Absolutely agree with Cheerfulmarybrown.
I have had a rescue GSD and a first cross rescue myself, the pure bred would guard if given the ok from me, but unless I indicated I needed her to she'd be happy to stand down, iyswim. The crossbreed was never really into guarding, although that could have been down to her mix. She was totally aloof with other dogs, would say hello if they approached, but completely ignore them otherwise. Neither would be actively aggressive, even if the other dog showed signs of aggression, they would just offer some calming signals and move away.

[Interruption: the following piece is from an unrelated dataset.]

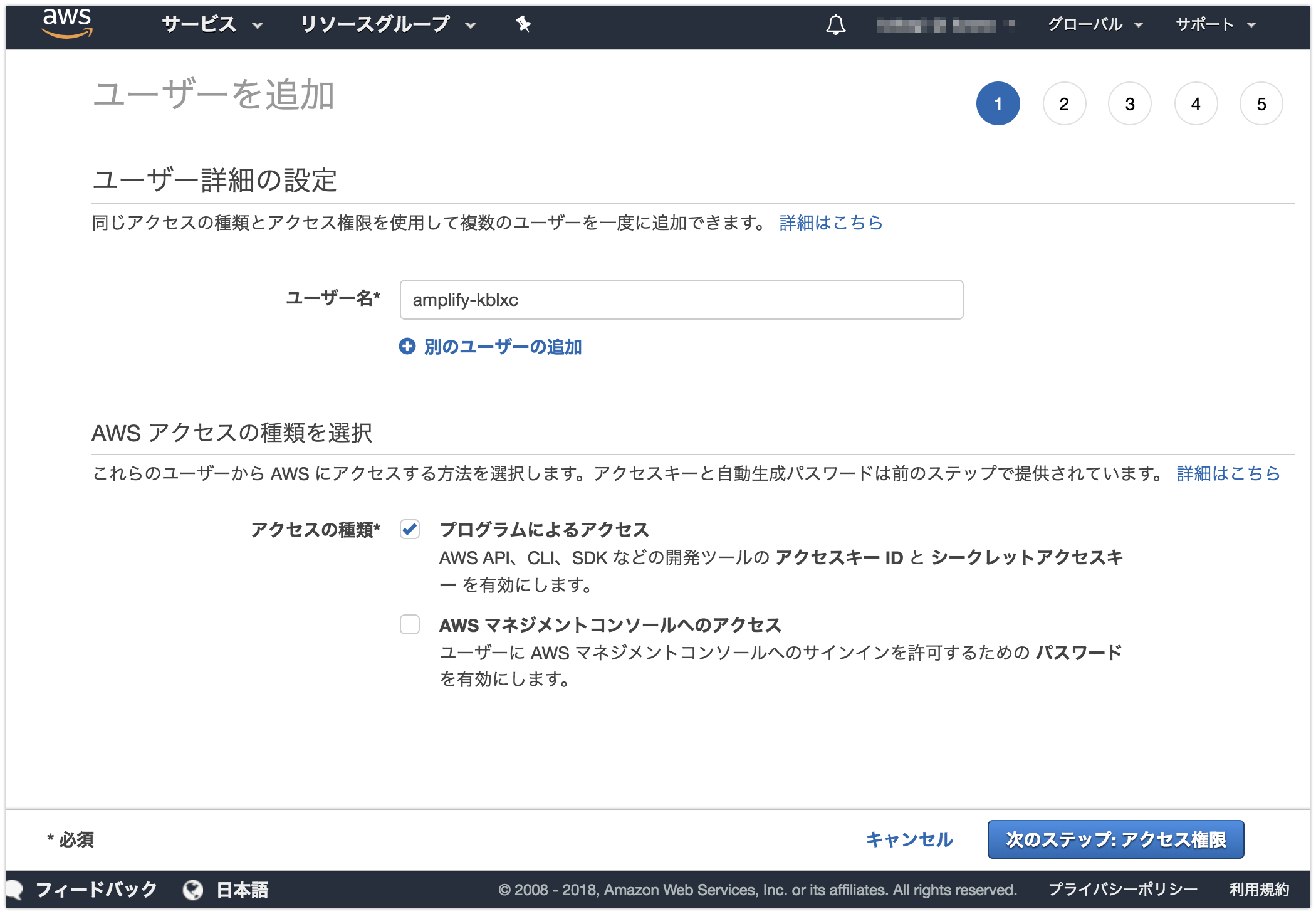Click the pushpin icon in top navigation
Viewport: 1316px width, 914px height.
pyautogui.click(x=522, y=24)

The reason you don't see so many GSD's out playing with other dogs has nothing to do with aggression, but more to them tending towards choosing their humans' company over other dogs. They bond very strongly and often actively choose to stay with their person, rather than play with other dogs. Both mine were sociable to other dogs within our family group (our other dogs and those of my PILs and SIL) but really couldn't be bothered with any dogs outside of that group.
There are of course, always the cases where someone has picked the breed for it's reputation and others' reaction to it and fail to adequately train, socialise, exercise and stimulate their dog, resulting in them then ending up with an adult they do struggle with and can't let off the lead etc, but in my experience, they are far less popular as a breed than they were and for the most part this type of thing has moved onto other breeds who are now getting similar undeserved reputations, when in actual fact it's the owners, not the dogs that are at fault.
First thing you need is a full check-up at the vet, then a referral to a qualified, completely positive behaviourist. Try The APBC for a behaviourist that your vet can refer you to - and some insurers will cover at least some of the costs for and The IMDT for a totally force-free trainer in your area.
Also, if you are in their area - Surrey (I'm not much to my chagrin, because I would seriously love to take one of my dogs there) try Dog Communication. I know of several people that have been there and had great results with the help of their teaching dogs and carefully selected classes.
Absolutely avoid anyone that starts banging on about packs or dominance or suggests check/choke chains or any other punitive device to 'increase control'. You lad needs to be gently given his confidence back and that will only happen through steady, effective, force-free training and re-socialisation.